Both ends included, set down the lines from the line containing "Click the Labour" through the last line of the records below, without pictures.

[Records from a data collection]
-------
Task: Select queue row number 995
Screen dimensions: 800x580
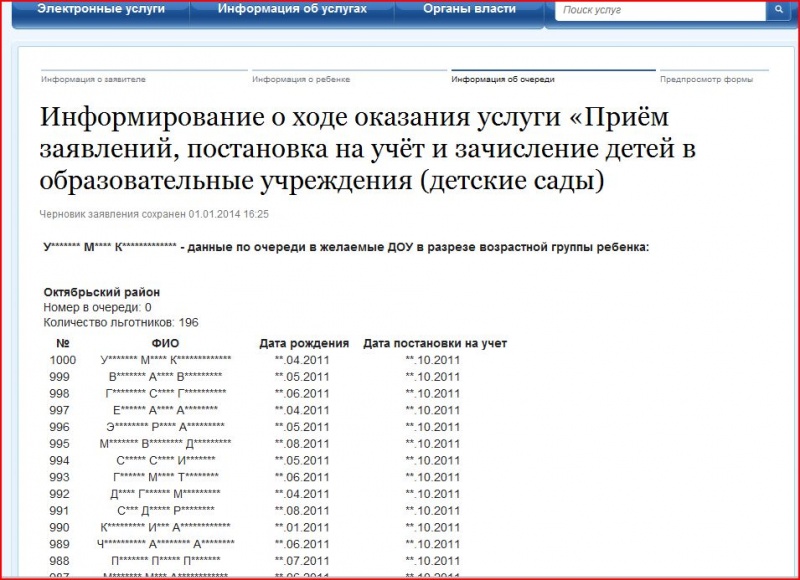Action: (x=255, y=444)
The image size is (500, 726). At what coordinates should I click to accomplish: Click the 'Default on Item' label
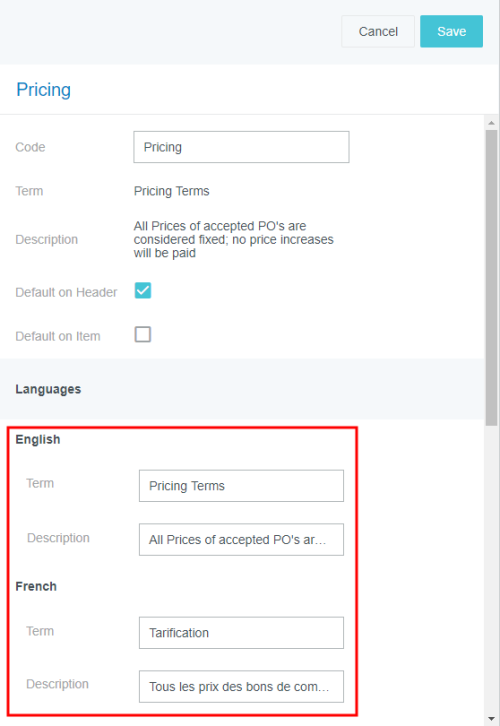pos(58,336)
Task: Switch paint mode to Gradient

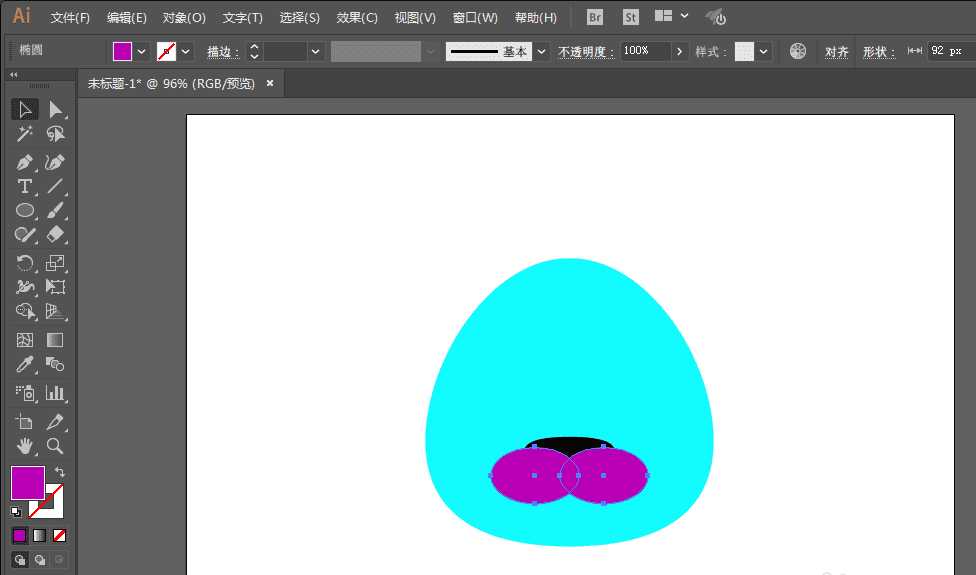Action: click(x=39, y=535)
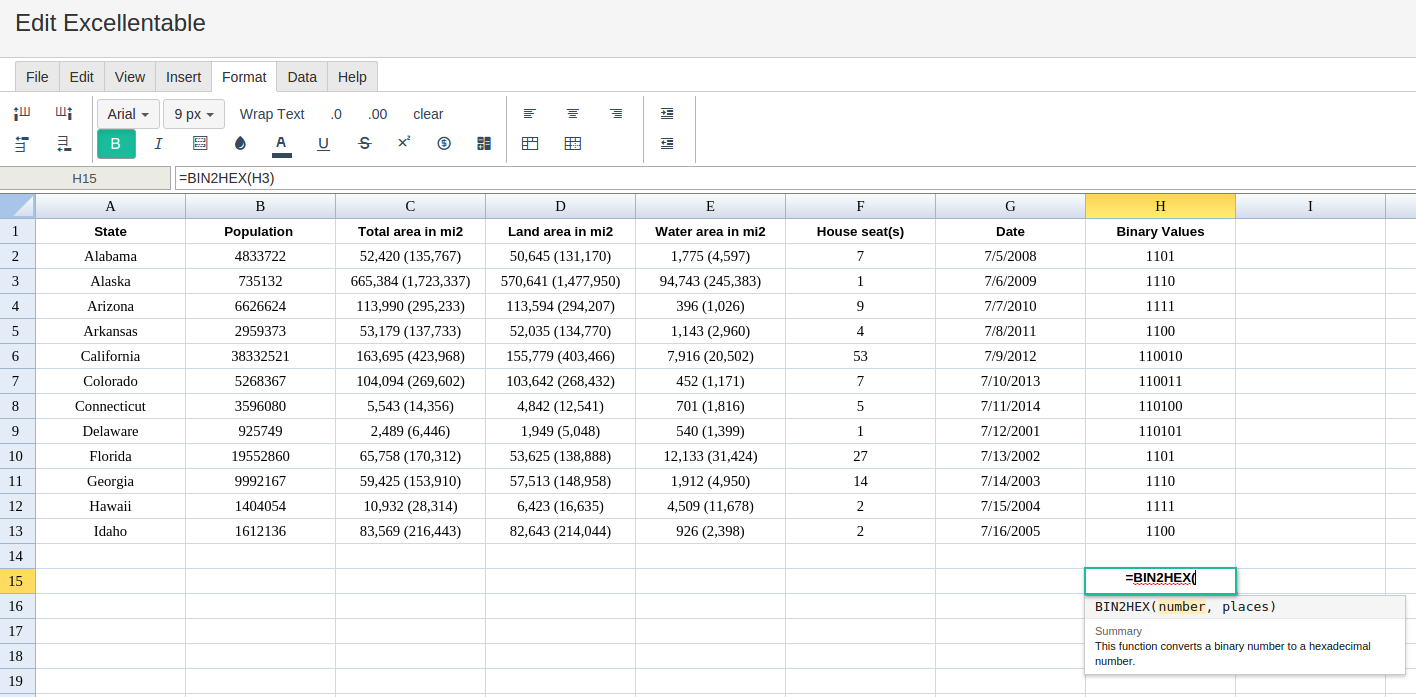Click the superscript icon
Image resolution: width=1416 pixels, height=697 pixels.
click(x=404, y=143)
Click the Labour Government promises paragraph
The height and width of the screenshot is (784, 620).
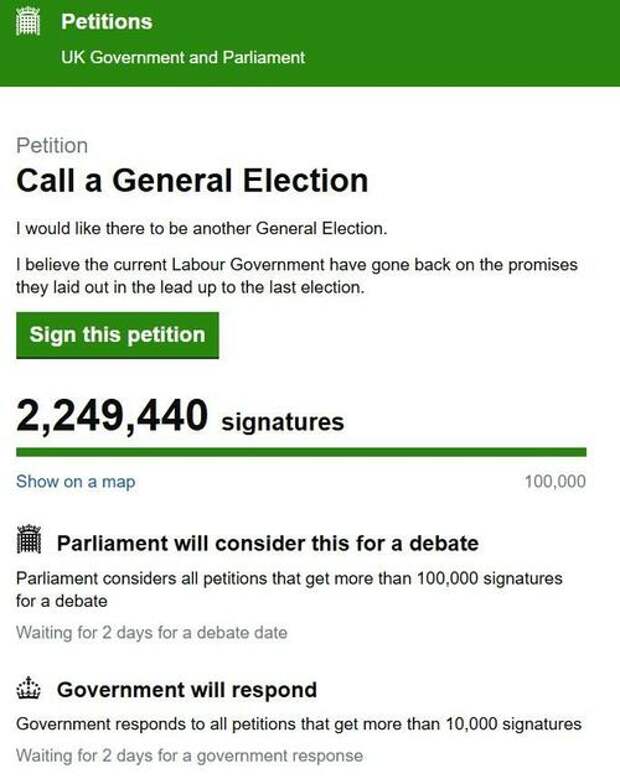point(297,276)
-------
Result:
Click the Labour Government promises paragraph
The height and width of the screenshot is (784, 620).
point(297,276)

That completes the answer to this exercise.